Une troisième personne, celle-ci d’âge mineur, avait été arrêtée le 22 octobre 2024, également pour des actes de voies de fait.
Permis révoqué
Le permis de la garderie Maison du petit soleil avait d’abord été suspendu après l’arrestation de la propriétaire avant d’être révoqué le 3 décembre de la même année.
Jun Luo était la présidente, la secrétaire, la trésorière et l’actionnaire unique de la garderie depuis le 26 mars 2003.
Le permis en vigueur au moment des accusations était valide jusqu’au 31 mars 2027.
Devant la révocation de son permis, elle a exercé un recours devant le Tribunal administratif du Québec.
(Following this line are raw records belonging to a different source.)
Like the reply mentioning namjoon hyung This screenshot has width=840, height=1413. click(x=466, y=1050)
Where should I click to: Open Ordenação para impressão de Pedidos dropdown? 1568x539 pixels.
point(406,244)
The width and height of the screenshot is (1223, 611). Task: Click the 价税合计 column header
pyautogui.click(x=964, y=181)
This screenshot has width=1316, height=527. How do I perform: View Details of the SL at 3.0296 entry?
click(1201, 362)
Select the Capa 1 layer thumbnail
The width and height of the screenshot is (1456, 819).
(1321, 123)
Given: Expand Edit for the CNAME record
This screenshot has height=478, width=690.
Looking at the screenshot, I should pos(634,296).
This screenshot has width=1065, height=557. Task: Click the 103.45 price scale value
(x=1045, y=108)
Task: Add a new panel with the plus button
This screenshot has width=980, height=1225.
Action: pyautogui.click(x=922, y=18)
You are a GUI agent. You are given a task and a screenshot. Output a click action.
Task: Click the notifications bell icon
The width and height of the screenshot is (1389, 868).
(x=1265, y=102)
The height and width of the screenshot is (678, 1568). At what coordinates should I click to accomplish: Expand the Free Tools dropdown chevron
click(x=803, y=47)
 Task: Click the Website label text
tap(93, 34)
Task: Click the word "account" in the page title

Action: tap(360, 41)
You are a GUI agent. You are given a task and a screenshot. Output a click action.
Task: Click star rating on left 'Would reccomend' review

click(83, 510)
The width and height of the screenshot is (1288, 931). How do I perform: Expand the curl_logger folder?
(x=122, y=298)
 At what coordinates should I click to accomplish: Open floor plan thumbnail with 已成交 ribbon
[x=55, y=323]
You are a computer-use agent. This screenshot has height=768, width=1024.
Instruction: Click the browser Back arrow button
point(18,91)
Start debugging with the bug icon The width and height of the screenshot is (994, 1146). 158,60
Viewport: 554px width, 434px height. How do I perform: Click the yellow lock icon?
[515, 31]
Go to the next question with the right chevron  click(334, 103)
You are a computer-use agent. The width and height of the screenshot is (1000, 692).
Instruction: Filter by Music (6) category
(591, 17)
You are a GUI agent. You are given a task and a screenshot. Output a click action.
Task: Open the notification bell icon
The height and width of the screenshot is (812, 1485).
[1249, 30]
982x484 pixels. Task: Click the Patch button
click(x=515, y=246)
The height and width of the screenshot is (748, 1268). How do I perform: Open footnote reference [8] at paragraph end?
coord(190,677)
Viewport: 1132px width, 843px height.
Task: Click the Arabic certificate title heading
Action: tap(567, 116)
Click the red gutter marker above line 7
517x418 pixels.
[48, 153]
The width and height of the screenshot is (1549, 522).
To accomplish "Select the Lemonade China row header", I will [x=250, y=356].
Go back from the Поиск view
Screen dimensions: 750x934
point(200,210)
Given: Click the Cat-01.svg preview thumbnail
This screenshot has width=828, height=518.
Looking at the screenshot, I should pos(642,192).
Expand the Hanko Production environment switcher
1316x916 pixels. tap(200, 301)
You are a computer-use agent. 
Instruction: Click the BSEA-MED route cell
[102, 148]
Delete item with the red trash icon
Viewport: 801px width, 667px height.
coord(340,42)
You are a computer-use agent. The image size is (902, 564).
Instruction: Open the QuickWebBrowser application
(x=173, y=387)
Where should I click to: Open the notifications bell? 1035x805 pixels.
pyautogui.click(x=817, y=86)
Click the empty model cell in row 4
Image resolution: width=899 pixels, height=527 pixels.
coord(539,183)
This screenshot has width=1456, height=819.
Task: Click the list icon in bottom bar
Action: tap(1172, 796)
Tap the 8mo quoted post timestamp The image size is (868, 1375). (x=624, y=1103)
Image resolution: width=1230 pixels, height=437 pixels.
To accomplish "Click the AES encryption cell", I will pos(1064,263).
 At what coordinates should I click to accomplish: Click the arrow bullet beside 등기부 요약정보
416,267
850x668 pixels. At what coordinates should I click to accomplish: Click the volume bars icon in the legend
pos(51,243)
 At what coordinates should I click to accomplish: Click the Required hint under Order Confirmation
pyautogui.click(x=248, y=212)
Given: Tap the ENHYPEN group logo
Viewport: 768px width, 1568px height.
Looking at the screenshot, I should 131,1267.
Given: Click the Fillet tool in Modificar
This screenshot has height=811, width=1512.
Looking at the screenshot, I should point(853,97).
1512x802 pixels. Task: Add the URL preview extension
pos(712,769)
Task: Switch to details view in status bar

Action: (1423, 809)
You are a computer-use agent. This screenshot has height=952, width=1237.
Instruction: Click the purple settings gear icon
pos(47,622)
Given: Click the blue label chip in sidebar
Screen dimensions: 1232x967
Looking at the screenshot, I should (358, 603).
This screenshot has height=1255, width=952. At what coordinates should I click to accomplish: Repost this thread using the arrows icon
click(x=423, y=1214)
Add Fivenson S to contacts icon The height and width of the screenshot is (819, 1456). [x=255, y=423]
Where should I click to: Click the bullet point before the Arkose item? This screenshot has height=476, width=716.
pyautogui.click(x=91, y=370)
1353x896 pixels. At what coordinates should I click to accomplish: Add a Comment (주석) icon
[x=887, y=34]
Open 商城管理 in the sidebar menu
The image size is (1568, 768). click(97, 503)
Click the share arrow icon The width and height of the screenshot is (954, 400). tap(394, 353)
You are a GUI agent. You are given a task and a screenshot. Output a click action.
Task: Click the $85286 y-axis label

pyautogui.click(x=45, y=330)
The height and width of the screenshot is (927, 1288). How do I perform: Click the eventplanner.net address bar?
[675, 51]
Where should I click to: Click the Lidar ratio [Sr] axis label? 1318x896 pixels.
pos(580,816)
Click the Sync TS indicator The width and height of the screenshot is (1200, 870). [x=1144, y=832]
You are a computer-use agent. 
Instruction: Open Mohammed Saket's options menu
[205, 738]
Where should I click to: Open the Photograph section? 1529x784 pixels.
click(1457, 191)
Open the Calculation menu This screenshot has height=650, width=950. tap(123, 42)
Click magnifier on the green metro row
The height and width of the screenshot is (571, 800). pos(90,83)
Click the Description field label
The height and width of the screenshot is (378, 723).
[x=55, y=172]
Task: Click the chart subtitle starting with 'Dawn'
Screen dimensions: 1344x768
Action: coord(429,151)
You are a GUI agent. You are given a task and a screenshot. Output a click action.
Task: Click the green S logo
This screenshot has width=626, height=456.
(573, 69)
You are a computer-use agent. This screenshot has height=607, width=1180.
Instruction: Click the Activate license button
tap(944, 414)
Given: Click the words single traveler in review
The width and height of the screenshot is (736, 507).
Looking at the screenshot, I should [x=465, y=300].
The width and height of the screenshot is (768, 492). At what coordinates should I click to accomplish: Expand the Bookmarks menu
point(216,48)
Selon ce qu’on peut lire dans la décision de la juge administrative Annick Guérard-Kerhulu, Mme Luo souhaitait que son permis soit uniquement suspendu. Ce qui aurait permis aux accusés d’obtenir les renseignements sur la nature exacte des accusations.
La suspension aurait aussi permis à la présidente de tenter de vendre l’immeuble abritant l’installation où étaient offerts les services de garde, avec le permis, et ce, afin qu’un nouveau propriétaire assure la continuité des services de garde dans le même bâtiment.
La décision de révoquer le permis a malgré tout été maintenue.
«Le Tribunal considère que Jun Luo, en tant que présidente et actionnaire unique de la Garderie, est accusée d’infractions criminelles inconciliables avec les aptitudes requises et la conduite nécessaire pour la tenue d’une garderie dans le respect de la Loi sur les services de garde éducatifs et à l’enfance (LSGÉE) et de ses règlements, peut-on lire. De plus, selon la règle de la prépondérance des probabilités, la preuve probante de la ministre permet de constater que la propriétaire a ou a déjà eu un comportement pouvant raisonnablement faire craindre pour la sécurité physique ou morale des enfants auxquels elle veut fournir des services de garde.»
Le ministère de la Famille confirme toutefois que les 32 places associées au permis seront intégrées au bassin de places à réaffecter. Il s’agissait d’un souhait exaucé par la municipalité.
Autres manquements
Mme Luo contestait également des manquements reprochés par le ministère de la Famille, lors d’inspections survenues avant les accusations.
Le défaut d’assurer le ratio requis dans l’installation ou celui de maintenir la propreté du mobilier, des locaux et des aires de jeux ont été relevés lors des inspections.
Des pénalités pour un total de 15 000$ sont maintenues et exigées à l’encontre de la garderie.